Investors reach for riskier assets as fear seeps out of markets

By Saqib Iqbal Ahmed

NEW YORK (Reuters) – U.S. stocks are at fresh records, bitcoin is soaring and investors are spurning insurance against portfolio declines as evidence that the economy is headed for a so-called soft landing whets market participants’ appetite for risk.

Call it the Goldilocks trade – a bet that the Federal Reserve will be able to tame inflation while keeping growth from declining too rapidly. While that outcome was in doubt as recently as last month, investors have been reassured by a more recent spate of economic data – including Wednesday’s report showing U.S. consumer prices slowed more than expected in April.

Investors’ newfound renewed penchant for risk-taking can be seen across asset classes. The S&P 500 hit a new record high on Wednesday and is up 11% year-to-date as it rebounds from last month’s decline. The Nasdaq Composite Index and Dow Jones Industrial Average scaled fresh heights as well.
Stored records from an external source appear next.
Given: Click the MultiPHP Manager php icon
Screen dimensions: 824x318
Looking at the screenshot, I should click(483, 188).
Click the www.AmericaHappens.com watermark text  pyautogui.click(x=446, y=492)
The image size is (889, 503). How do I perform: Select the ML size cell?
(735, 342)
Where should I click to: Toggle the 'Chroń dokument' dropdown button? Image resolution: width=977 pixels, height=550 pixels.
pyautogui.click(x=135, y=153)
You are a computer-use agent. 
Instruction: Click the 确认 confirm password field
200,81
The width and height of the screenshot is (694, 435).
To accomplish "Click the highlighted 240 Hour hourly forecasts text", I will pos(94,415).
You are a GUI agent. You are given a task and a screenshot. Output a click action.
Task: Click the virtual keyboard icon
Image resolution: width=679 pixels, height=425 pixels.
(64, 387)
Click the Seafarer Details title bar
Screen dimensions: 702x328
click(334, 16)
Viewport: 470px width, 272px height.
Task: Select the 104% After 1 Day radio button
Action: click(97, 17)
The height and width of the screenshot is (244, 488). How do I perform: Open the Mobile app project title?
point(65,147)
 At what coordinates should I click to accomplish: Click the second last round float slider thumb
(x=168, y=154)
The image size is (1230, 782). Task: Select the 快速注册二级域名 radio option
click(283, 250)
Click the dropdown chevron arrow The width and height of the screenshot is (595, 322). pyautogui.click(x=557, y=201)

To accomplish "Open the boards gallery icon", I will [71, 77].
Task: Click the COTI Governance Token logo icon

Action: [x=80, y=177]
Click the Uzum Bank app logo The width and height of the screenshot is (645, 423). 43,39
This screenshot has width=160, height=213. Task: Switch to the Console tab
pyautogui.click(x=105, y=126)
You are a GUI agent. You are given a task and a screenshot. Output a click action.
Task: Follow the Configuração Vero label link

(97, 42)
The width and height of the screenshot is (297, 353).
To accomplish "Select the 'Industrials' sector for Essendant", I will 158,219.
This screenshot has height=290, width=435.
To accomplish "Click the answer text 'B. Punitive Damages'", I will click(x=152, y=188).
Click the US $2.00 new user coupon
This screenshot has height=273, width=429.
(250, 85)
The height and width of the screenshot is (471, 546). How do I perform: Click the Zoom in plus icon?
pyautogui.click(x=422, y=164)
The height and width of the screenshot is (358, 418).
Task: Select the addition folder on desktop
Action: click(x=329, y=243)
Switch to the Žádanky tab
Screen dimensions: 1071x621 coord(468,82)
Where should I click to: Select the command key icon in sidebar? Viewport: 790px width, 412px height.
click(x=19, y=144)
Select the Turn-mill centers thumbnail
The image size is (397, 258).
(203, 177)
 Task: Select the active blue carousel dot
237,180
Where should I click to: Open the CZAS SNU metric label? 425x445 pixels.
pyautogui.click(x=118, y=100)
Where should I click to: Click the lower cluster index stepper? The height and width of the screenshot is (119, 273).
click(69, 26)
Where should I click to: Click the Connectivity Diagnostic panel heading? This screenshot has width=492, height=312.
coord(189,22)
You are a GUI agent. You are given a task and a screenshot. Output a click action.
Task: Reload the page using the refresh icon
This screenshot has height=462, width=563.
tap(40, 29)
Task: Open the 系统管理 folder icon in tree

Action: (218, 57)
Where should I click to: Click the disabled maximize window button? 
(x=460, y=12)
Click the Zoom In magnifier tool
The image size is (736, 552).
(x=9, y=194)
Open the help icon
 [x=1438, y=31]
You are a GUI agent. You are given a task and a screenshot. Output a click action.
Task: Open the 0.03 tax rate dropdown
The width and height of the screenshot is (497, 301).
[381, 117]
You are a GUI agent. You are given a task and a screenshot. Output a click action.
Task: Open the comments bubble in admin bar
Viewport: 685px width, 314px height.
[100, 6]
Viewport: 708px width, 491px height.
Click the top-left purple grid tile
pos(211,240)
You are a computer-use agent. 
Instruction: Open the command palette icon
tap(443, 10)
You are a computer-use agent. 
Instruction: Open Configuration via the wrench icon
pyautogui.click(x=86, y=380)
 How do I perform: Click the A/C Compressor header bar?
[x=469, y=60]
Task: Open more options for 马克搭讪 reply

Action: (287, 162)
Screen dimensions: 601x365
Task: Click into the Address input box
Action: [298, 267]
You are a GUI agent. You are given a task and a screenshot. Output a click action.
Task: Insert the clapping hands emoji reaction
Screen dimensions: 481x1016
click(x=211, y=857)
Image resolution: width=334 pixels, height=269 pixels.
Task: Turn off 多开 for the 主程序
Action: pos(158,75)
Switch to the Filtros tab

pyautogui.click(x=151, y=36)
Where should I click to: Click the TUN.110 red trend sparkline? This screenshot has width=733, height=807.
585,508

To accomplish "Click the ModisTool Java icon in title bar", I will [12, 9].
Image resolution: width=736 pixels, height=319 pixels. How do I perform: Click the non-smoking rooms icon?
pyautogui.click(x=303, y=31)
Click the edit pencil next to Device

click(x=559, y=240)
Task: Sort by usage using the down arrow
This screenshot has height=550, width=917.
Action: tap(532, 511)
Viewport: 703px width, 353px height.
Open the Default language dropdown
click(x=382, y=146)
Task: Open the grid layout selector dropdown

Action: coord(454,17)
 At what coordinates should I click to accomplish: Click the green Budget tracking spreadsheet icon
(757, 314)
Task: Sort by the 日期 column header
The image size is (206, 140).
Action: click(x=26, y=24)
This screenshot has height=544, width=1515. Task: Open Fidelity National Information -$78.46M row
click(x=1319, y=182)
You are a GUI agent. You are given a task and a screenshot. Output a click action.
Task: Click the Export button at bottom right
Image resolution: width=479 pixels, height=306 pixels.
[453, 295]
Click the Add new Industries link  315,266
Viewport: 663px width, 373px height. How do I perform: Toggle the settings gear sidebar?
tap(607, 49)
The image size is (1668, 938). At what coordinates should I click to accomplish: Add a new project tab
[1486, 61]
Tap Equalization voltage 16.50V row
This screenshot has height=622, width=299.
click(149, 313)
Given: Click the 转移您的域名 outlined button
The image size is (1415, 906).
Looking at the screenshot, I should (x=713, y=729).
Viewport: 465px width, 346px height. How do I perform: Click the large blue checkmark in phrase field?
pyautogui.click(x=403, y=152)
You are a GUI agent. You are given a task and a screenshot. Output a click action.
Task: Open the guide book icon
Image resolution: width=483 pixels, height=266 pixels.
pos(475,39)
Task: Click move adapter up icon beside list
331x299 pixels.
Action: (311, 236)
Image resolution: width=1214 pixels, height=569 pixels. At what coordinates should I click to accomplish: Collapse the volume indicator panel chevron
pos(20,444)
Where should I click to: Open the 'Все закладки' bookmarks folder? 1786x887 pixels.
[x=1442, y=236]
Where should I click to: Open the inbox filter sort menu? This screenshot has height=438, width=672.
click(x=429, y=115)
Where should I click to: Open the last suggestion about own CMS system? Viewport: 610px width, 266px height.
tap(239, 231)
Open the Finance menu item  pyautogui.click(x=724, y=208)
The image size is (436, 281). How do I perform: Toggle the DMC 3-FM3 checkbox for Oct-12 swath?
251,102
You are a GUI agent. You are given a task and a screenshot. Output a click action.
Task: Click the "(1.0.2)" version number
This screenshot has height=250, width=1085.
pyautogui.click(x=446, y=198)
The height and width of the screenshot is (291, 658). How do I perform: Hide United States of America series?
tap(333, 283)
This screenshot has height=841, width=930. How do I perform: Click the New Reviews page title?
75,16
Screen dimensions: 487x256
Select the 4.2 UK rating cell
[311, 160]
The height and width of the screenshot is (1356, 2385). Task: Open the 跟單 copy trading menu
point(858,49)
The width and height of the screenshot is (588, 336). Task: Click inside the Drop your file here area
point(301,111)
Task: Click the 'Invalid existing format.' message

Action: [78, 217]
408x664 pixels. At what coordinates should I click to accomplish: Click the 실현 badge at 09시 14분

Assets such as bitcoin and meme stocks, which are often seen as barometers of risk appetite though their ties to economic fundamentals are often questioned, have also soared.

Meanwhile, participants’ growing confidence was reflected in a survey of fund managers by BofA Global Research: the firm’s broadest measure of investor sentiment, based on cash levels, equity allocations and economic growth expectations, stood at its most bullish since November 2021.

“Investors’ appetite for risk assets appears to be on the rise,” said Garrett DeSimone, head quant at OptionMetrics.

Here’s a chart-based look at how investors’ new found optimism is reverberating throughout markets:

After worries over the Federal Reserve’s ability to cut interest rates in the face of stubborn inflation prompted a 4.2% pullback for the S&P 500 index in April, investors now appear eager to ride stocks higher.

Many are opting to do so with little attention to hedging their downside. The Cboe Volatility index, which measures demand for protection from market swings, closed at a four-month low on Wednesday. The lesser-known VVIX index, a gauge of how much investors expect the VIX to move, has also dipped and now stands near its lowest level in about a decade.

While there are few takers for options hedges that would guard against a drop in the market, call contracts that would benefit from further stock market gains are in high demand.

The one month average daily trading in calls outnumber puts 1.2-to-1, the most bullish this measure has been in about a month, according to data from Options analytics firm Trade Alert.

Some market participants have also pointed to the rally in meme stocks as a sign of investors’ robust risk appetite.

Shares of GameStop have soared 140% over the last week, after a string of posts on the X platform from an account linked to Keith Gill, the central figure behind the previous frenzy. Shares of other companies, including theater chain AMC and headphones maker Koss have followed suit. Like GameStop, many of the stocks are heavily shorted and their fundamentals have declined over the last few years.

Hopes that softening U.S. economic data may give the Fed the leeway to cut rates later this year has pressured the dollar in recent sessions. The greenback, a popular haven during uncertain times, has dipped 2% against a basket of its peers since hitting a 17-month high in mid-April.

That has helped boost some emerging market currencies, which are sometimes considered riskier than those tied to developed markets.

The Polish zloty is up 3.7% for the month while the South African rand and the Colombian peso have advanced 2.8% and 2.7%, respectively.

Bond market volatility expectations have also slipped in recent sessions. U.S. Treasury yields – which move inversely to bond prices – fell to more than five-week lows on Wednesday.

Bitcoin, often viewed as a key barometer of risk-taking sentiment, hit a 3-week high of $66,261 on Tuesday and is creeping closer to the record high of $73,803 touched in March.